Но широкая публика не разделяла чувства Стендаля, и на искусство последнего кастрата почти не было спроса. Последняя возможность показать себя была предоставлена Веллути Мейербером, в «Крестоносце в Египте», впервые поставленном в 1824 году в Ла Фениче, затем в том же году во Флоренции, а в 1825, в 1826 и в 1828 годах в Лондоне. В карьере Веллути то был очередной — бог весть который — парадокс. Мейербер, будущий создатель романтических опер большого стиля на исторический сюжет (как «Роберт Дьявол» или «Гугеноты»), почему-то написал роль Армандо для последнего живого человека, еще владеющего исчезнувшим искусством, принадлежащим давно всеми позабытой вселенной барокко! Однако Мейербер поступил не так, как поступили бы Скарлатти или Гендель, то есть использовал Веллути не как божество, без которого успех оперы невозможен, ибо публика ее не воспримет, но как некий своеобычный феномен, допускающий несколько иначе понять сочинение в целом. Иначе говоря, композитор с присущим ему беспредельным любопытством пустился в заведомо бесперспективный эксперимент.
В 1830 году Веллути попрощался с оперной сценой, в следующем году он еще несколько раз выступал в концертах, а затем удалился на свою роскошную виллу на берегу Бренты, между Венецией и Падуей, где и умер тридцать лет спустя — ему как раз минуло восемьдесят. Его уход с итальянской сцены был не завершением карьеры одного артиста, но знаменовал собою крушение целого мира.
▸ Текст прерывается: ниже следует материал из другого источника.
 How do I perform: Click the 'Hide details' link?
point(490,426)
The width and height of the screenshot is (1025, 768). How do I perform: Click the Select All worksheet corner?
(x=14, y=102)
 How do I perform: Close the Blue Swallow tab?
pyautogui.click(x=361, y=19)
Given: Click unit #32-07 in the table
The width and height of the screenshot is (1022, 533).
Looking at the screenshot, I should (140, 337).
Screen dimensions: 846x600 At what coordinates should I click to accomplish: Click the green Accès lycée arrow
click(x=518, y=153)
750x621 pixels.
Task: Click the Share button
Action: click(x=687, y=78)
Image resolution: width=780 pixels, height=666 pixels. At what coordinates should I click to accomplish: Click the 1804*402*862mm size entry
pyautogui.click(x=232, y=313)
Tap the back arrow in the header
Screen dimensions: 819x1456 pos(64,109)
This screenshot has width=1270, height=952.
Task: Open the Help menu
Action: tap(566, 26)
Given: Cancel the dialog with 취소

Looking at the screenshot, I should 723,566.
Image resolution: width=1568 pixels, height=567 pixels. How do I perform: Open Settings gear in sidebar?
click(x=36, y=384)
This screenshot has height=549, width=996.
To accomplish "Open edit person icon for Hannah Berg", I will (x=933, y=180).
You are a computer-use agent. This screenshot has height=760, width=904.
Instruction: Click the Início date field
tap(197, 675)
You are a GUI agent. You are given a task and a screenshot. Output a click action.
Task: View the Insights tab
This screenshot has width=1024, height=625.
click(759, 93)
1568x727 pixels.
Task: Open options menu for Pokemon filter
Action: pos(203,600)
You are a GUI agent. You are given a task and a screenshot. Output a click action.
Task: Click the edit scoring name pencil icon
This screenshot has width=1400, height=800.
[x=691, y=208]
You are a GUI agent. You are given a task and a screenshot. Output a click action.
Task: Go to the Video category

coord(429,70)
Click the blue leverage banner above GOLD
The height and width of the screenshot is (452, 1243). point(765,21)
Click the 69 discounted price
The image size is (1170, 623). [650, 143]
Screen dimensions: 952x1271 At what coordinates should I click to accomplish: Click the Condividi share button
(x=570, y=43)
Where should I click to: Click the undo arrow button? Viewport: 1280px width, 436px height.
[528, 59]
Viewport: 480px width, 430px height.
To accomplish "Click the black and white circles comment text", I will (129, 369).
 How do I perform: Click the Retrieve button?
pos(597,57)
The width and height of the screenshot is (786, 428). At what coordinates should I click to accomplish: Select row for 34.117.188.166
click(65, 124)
Ватикан и последние кастраты
Исчезновение кастратов из оперы не означал немедленного прекращения ни кастрации как таковой, ни использования кастратов в качестве певчих в церквях и соборах. Многие мальчики (точное число их, разумеется, неизвестно) в течение всего XIX века по-прежнему подвергались орхидектомии, особенно в Папской области, где кастратов все еще принимали в хоровые училища. Кастрация была абсолютно воспрещена лишь в 1870 году — после того как Церковь уступила свой суверенитет новому светскому режиму{59}
, - но еще незадолго до того операции производились не так уж редко и более или менее повсеместно. Скажем, два самых знаменитых кастрата конца XIX века Мустафа и Морески были кастрированы, судя по всему, один между 1835 и 1840 годами, а другой примерно в 1865 году. Иногда одаренным детям удавалось избегнуть кастрации чуть ли не случайно: так, великий романтический тенор Жильбер Дюпре рассказывает в своих воспоминаниях, что учителя уже совсем было решили кастрировать его по дороге в Сикстинскую капеллу, но тут вмешался отец и категорически это запретил.Теперь во всей Италии энергично изобличался обычай, который, как все были уверены, совершенно «опозорил» себя на протяжении двух предшествующих столетий. Складывалось впечатление, что каждый интеллектуал, каждый автор энциклопедической статьи и даже каждый любитель музыки пытается извиниться за прошлые ошибки своего отечества. Также и впоследствии ни одно проклятие не казалось слишком сильным, чтобы заклеймить «варварский» обычай, насилующий «нравственность, человечность и самое природу». На уровне физиологическом кастраты обвинялись во всех мыслимых уродствах и пороках: они, мол, патологически боятся смерти, они ненавидят весь род человеческий, нрав у них властный и деспотичный, они болезненно чувствительны, а кожа у них шершавая и зловонная… Наступившее столетие изо всех сил старалось сколь возможно отчетливее разделить в опере мужские и женские партии, и среди певцов не находилось желающих подражать канувшим в прошлое голосам и манерам кастратов. В 1845 году в Париже один тенор, голосом и наружностью несколько похожий на кастрата, потребовал написать на всех афишах, что он «имеет честь уведомить публику, что женат и имеет детей».